Mr Ashby and Mr Sengstock have criticised Prime Minister Scott Morrison's continued public support for Houston's son and Hillsong Church leader, Brian Houston.
The support, which allegedly includes Mr Morrison seeking to have Brian Houston invited to a White House state dinner in September, is despite an ongoing police investigation into how Brian Houston and Assemblies of God responded to serious child sex allegations against Frank Houston from 1998.
Mr Ashby provided Australian Christian Church documents to agree with Mr Sengstock's view that "There was no Christ in how they treated me" when Mr Ashby sought compensation in 2011, and again in 2017.
"They put lawyers into action and drove me through an extremely painful legal battle which resulted in myself at the age of 20 being stuck in a cold legal office while I went back and forth with lawyers to discuss a price to pay for my sexual abuse," Mr Ashby said.
He was sexually abused by Sunshine Coast Church youth pastor Jonathan Baldwin, whose "intense" interest in Andrew Ashby, 13 was the subject of serious complaints to pastor Ian Lehmann from 2004.
The royal commission found Mr Lehmann had a conflict of interest because his daughter and Baldwin were in a relationship and eventually married. It found the conflict of interest contributed to Mr Lehmann's "inability to take appropriate action to protect" the teenager.
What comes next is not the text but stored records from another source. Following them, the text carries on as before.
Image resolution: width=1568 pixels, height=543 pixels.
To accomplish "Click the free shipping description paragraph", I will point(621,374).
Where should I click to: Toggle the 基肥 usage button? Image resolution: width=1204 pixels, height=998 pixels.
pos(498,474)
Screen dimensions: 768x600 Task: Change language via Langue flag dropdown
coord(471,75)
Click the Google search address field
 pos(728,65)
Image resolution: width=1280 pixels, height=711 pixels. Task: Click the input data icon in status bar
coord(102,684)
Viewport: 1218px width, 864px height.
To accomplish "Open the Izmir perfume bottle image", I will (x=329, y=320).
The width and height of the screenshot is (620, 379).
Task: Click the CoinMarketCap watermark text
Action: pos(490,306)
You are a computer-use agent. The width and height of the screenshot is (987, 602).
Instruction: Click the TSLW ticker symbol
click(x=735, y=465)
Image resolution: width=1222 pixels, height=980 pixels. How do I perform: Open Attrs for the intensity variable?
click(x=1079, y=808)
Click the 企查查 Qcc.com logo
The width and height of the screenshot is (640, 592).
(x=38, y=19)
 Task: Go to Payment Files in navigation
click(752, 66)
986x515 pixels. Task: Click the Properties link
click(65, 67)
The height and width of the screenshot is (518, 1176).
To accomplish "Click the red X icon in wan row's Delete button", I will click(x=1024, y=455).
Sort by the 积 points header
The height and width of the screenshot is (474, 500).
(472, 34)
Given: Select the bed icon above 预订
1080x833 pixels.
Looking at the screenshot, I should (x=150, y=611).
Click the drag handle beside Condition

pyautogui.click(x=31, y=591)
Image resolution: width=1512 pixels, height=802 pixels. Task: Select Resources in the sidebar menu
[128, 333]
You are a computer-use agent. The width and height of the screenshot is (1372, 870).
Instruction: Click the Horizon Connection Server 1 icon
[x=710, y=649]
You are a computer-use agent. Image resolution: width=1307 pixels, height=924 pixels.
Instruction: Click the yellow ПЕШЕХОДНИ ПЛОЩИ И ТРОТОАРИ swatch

Mr Ashby's lawyer strongly criticised the church group in a series of letters in 2017 after Mr Ashby sought to re-open his compensation case. It was five years after a $550,000 payment by ACC, for what a judge described as the "catastrophic" impact of the abuse on Mr Ashby's life. He asked the ACC to pay his legal bill of more than $160,000 because of new evidence at the royal commission.
Mr Ashby's lawyer accused the ACC of perpetrating "a separate and distinctive form of abuse" on Mr Ashby for meeting with him only twice in more than a decade, and restricting its "regret" to the way he was "treated by the perpetrator", while failing to acknowledge the church role in the offending exposed during the royal commission.
The ACC told Mr Ashby the direct contact with senior church representatives had been "adequate and sufficient".
A 2012 church investigation found ACC failed to provide "the appropriate care and support for the victim and his family" because of "a simple but serious failure to monitor the legal processes, the court case and its outcomes" over a 16-month period until 2009.
Mr Ashby's lawyer accused the church group of having a culture where the autonomy and independence of more than 1000 affiliated Australian churches was "misused as a moral and financial shield".
The royal commission established, and ACC conceded, that the church's structure was a significant barrier to adequately responding to victims of child sexual abuse.
ACC refused Mr Ashby's request to re-open his compensation case and church representatives did not respond to his repeated calls.
The church in August, 2017 said Mr Ashby had been "adequately compensated and redressed" and additional compensation would be "excessive and prejudicial".
Three months later the church advised Mr Ashby's lawyer he could "seek the intervention of the court" if he wanted to take the matter further.
In January, 2018 Mr Ashby alleged a church pastor phoned to say he would contact his employer to discredit his mental state. Mr Ashby's lawyer advised the pastor the statement would be false, defamatory and "unconscionable", and Mr Ashby would initiate immediate defamation proceedings if the pastor acted on the alleged threat.
Mr Ashby's employer is aware he was sexually abused by a pastor as a child.
Mr Ashby said he had been supported by only one Australian Christian Churches pastor, Bob Cotton of Maitland, since 2011 when Mr Cotton responded to an appeal by Mr Ashby's father to all ACC churches.
"They have effectively barricaded themselves behind a top tier law firm," Mr Ashby said.
"I cannot overstate their callous and heartless treatment of me and they should be exposed and held accountable for it."
Australian Christian Churches was contacted for comment.